DOCUMENT PASSAGE ->
DETECTIVES have uncovered over a dozen hotspots in Wigan where they fear child sex exploitation is rife.
Police have been engaged in a wide-ranging scheme to identify 13 areas where they believe perverts are operating.
As part of the crackdown, they have also spoken to 12 victims and arrested a 22-year-old man over a claim he groomed a teenage girl for sex.
The girl was reported missing, and found in the company of the man at his home, where he was subsequently arrested.
He has been released on bail pending further inquiries until November 5.
The arrest followed a week-long campaign to tackle child sexual exploitation (CSE), led by Greater Manchester Police.
Police cannot yet reveal the locations of the areas they have identified due to operational reasons but are currently working with social services.
The Project Phoenix collaboration, which also includes Wigan Council, health organisations, the nine other local authorities and the voluntary sector, centred the week around the ‘It’s Not Okay message’, launching its own website – www.itsnotokay.co.uk.
The team also visited Wigan Youth Zone and schools to speak with young people about the warning signs of CSE and how to keep themselves safe.
The Wigan Phoenix team is also believed to be the first in the region to train 40 pharmacists - who give out emergency contraception - to look for signals of when a youngster is being abused.

EXTRACTED RECORDS ->
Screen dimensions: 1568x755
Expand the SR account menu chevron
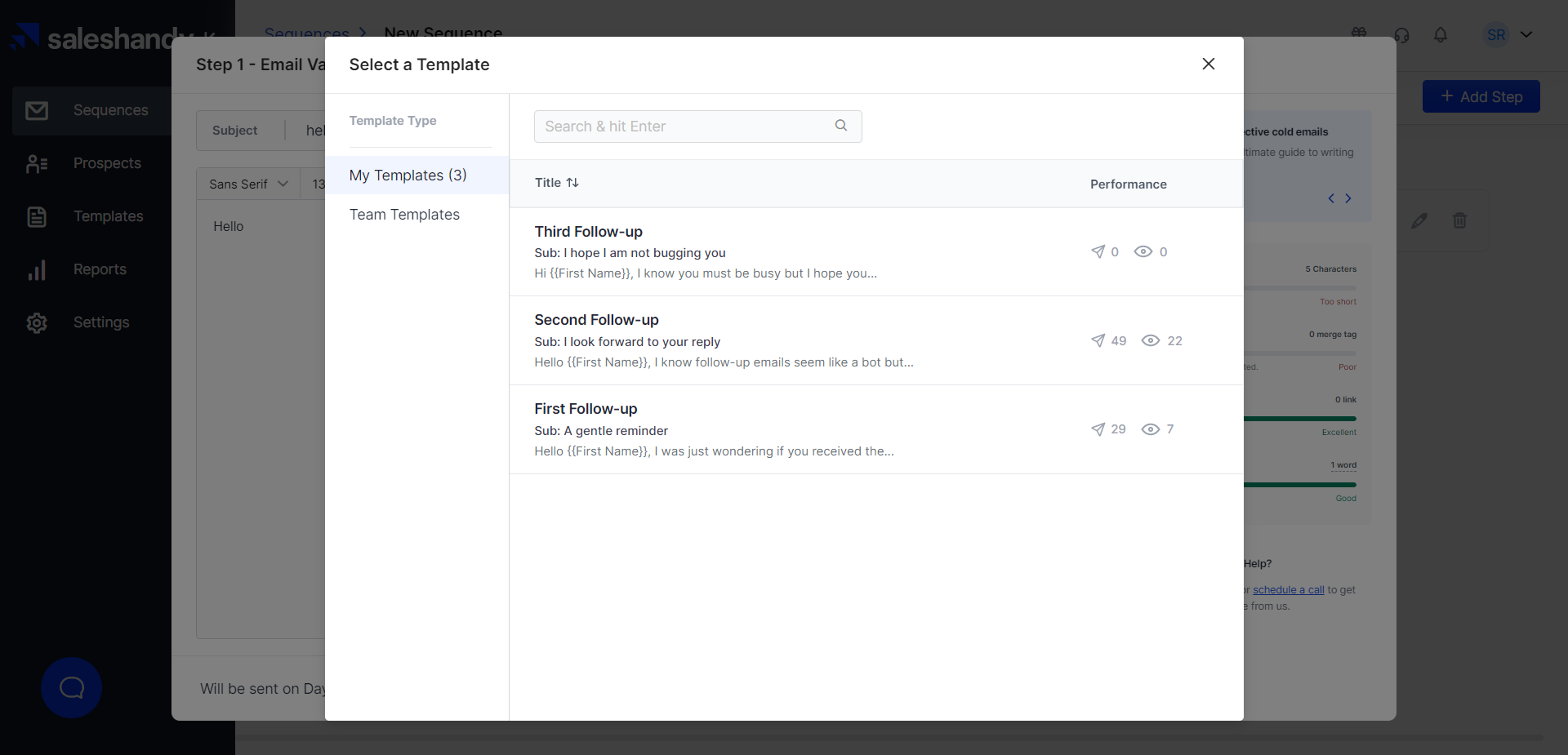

* * *

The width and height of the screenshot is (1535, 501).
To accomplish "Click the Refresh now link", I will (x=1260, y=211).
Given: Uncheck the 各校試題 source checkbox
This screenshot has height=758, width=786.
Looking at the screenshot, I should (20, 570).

WORK TASK ->
For the news report on child sexual exploitation in Wigan, say whether each statement agrees with the text, answering yes or no and quoting the deciding words exactly. (a) The 22-year-old man was released on bail until November 5. (b) Police have made public the locations of the areas they identified. (c) Wigan Council led the week-long campaign against child sexual exploitation.

FINISHED EXERCISE ->
(a) Yes: "He has been released on bail pending further inquiries until November 5."
(b) No: "Police cannot yet reveal the locations of the areas they have identified due to operational reasons"
(c) No: "led by Greater Manchester Police"